$\ell^\infty$-cohomology: amenability, relative hyperbolicity, isoperimetric inequalities and undecidability
Francesco Milizia
TL;DR
This work extends $\ell^\infty$-cohomology to contexts without finiteness restrictions by defining $H_{(\infty)}^\bullet(G;V)=H^\bullet(G;\ell^\infty(G,V))$ and relating it to spaces via cochains bounded on orbits. It establishes a sharp amenability criterion via injectivity of comparison maps and generalizes Mineyev’s hyperbolicity characterization to relative settings, while linking $\ell^\infty$-cohomology to linear isoperimetric inequalities. The authors also develop relative $\ell^\infty$-cohomology for group pairs, prove strong vanishing results for relatively hyperbolic pairs, and demonstrate undecidability results for computing $\ell^\infty$-cohomology in all positive degrees.
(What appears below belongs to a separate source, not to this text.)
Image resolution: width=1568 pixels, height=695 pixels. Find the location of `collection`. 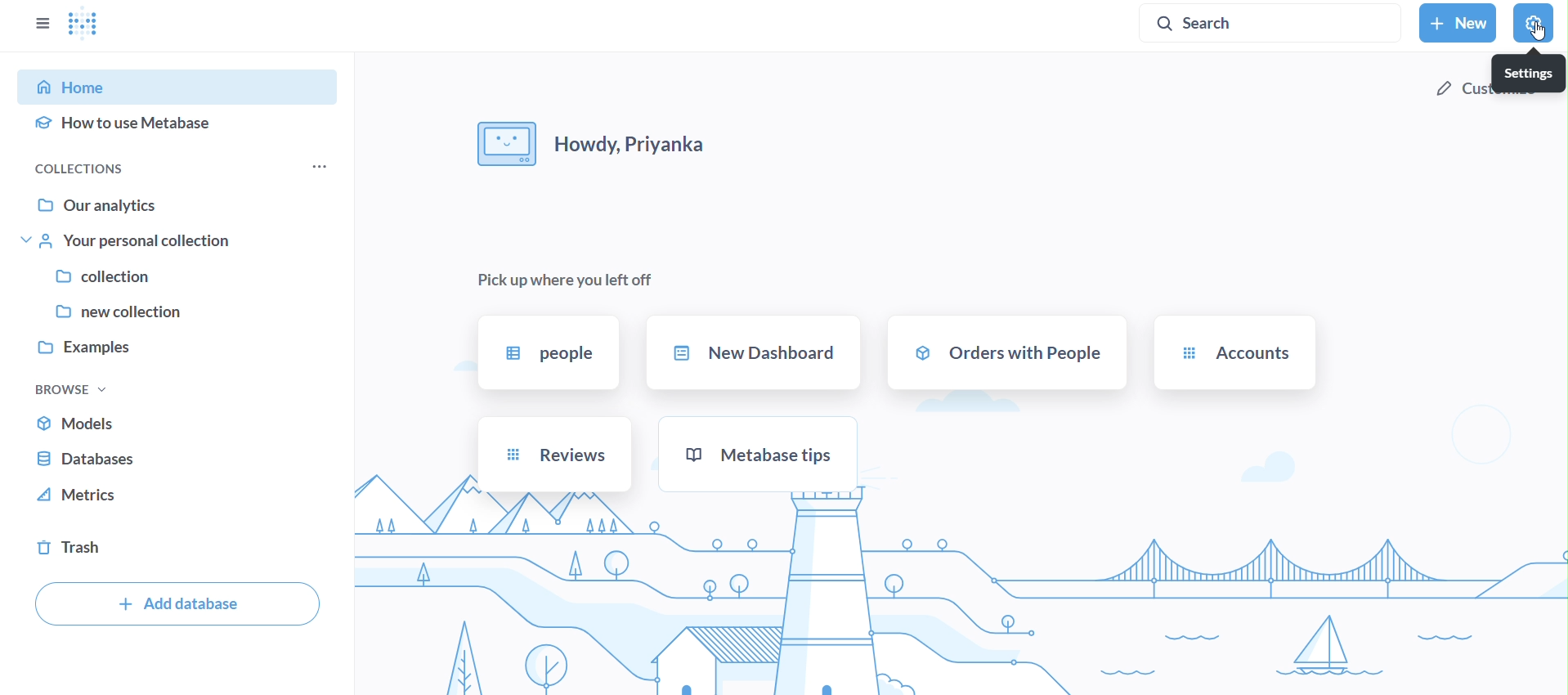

An appendix provides a de Rham-type theorem for $\ell^\infty$-cohomology, reinforcing the geometric and analytic robustness of the theory.
Abstract
We revisit Gersten's $\ell^\infty$-cohomology of groups and spaces, removing the finiteness assumptions required by the original definition while retaining its geometric nature. Mirroring the corresponding results in bounded cohomology, we provide a characterization of amenable groups using $\ell^\infty$-cohomology, and generalize Mineyev's characterization of hyperbolic groups via $\ell^\infty$-cohomology to the relative setting. We then describe how $\ell^\infty$-cohomology is related to isoperimetric inequalities. We also consider some algorithmic problems concerning $\ell^\infty$-cohomology and show that they are undecidable. In an appendix, we prove a version of the de Rham's theorem in the context of $\ell^\infty$-cohomology.